SearchBetter: helping DART find even more search results

Neel Mehta, Harvard CS 2018
 

There are numerous open source packages that enable text-search of custom text corpuses. A major challenge for these implementations is addressing zero result searches, where a user may misunderstand that a small corpus should not return millions of results like Google or other Internet search engines. Harvard has recently implemented search across a large body of education content from HarvardX and Harvard YouTube channels. The new project called Digital Assets for Reuse in Teaching project (DART), available at dart.harvard.edu, catalogs over 43,000 videos, html pages, and assessments used in HarvardX’s online courses. With a open-source implementation of search, DART allows faculty and instructional staff to find and reuse these teaching assets in their on-campus courses.

The problem: zero search results

However, although DART’s 43,000 resources are a large amount in the realm of educational content, Daniel Seaton and Selen Turkey caution that this was a “limited amount of content compared to searching the Internet at large” and DART’s search engine does “not always return a result, an experience people are unfamiliar with due to the extensive use of Google, which always provides some result.” In fact, we tested DART’s search engine on 1718 example search terms and got zero results for 23% of all the terms we tested, from alkane to xylem.
The zero-results problem is not limited to educational content search tools like DART. Any small text corpus (a body of text to search over) can have this problem. To prove that, we looked at course description data from other MOOCs. A dataset of course descriptions from Udacity, which has 172 courses, returned zero hits for 14% of the 138 terms we searched for (we took a subset of our computer-science related search terms since Udacity is primarilty CS). A similar dataset for edX, with 2,444 courses across many disciplines, returned zero hits for 92% of our 1718 search terms.

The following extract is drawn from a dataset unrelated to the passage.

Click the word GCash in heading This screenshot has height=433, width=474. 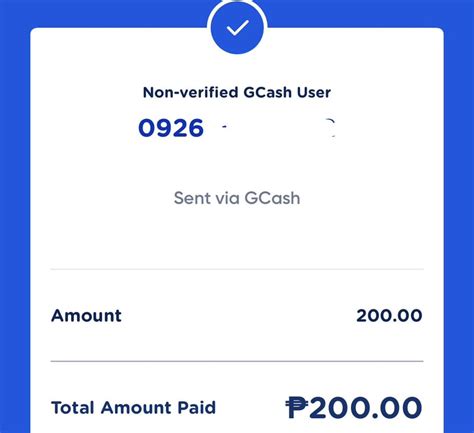(268, 92)
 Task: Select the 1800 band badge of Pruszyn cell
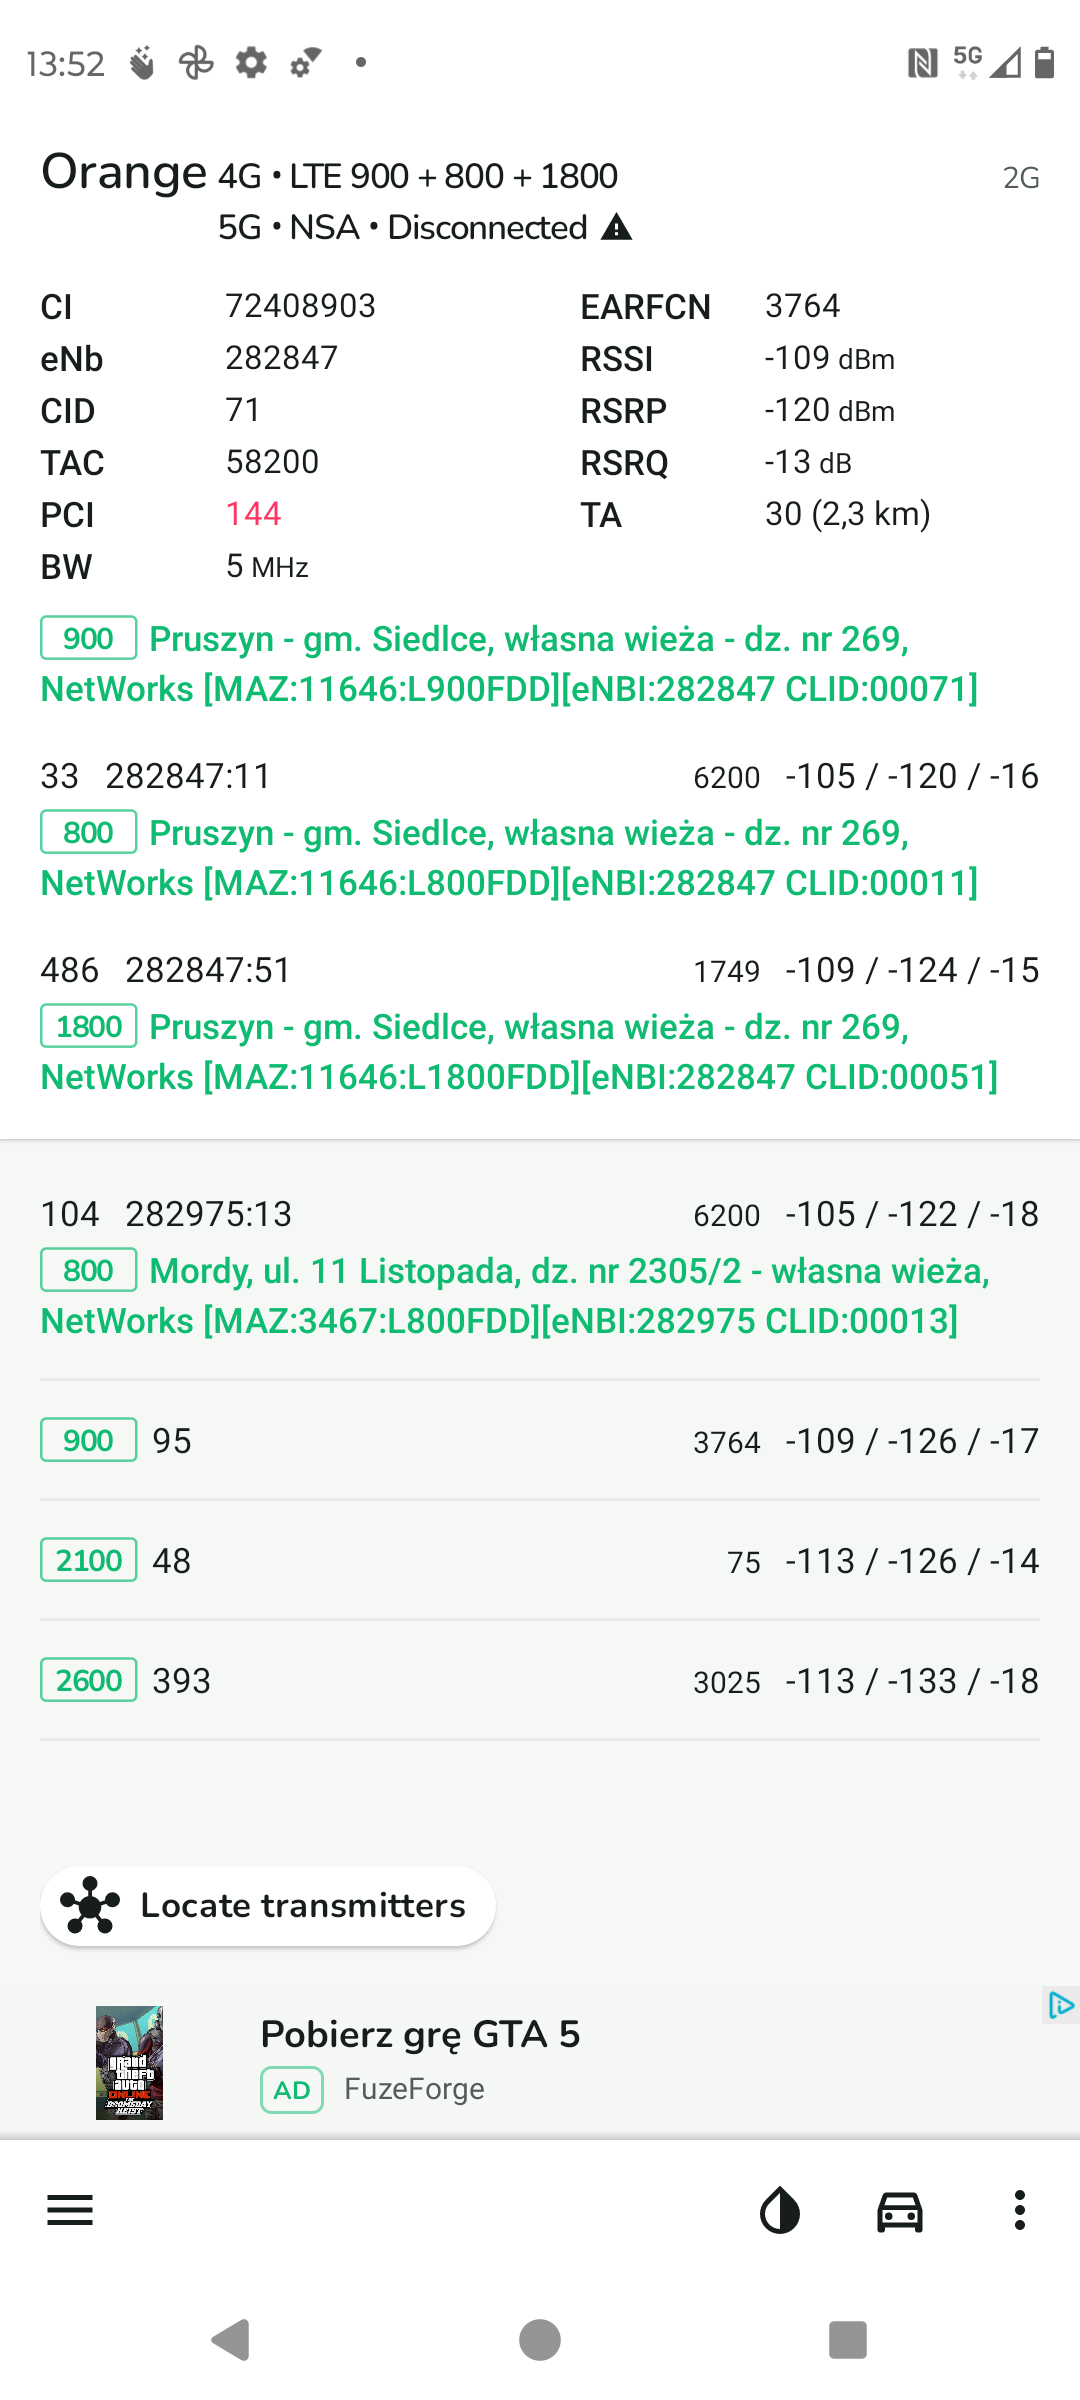[x=89, y=1026]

So the problem of getting zero search results for certain terms is common across many small corpuses. What can we do about it?

As part of a Harvard undergraduate research-for-credit course, I teamed up with Professor Dustin Tingley, the faculty director of the Vice Provost on Advances in Learning research team (VPAL-Research), and Daniel Seaton, a Senior Research Scientist at VPAL-Research, to tackle the zero-results problem. We built an open-source Python tool — SearchBetter — that DART and other platforms can use to help users find more, and more relevant, search results when searching for specific topics.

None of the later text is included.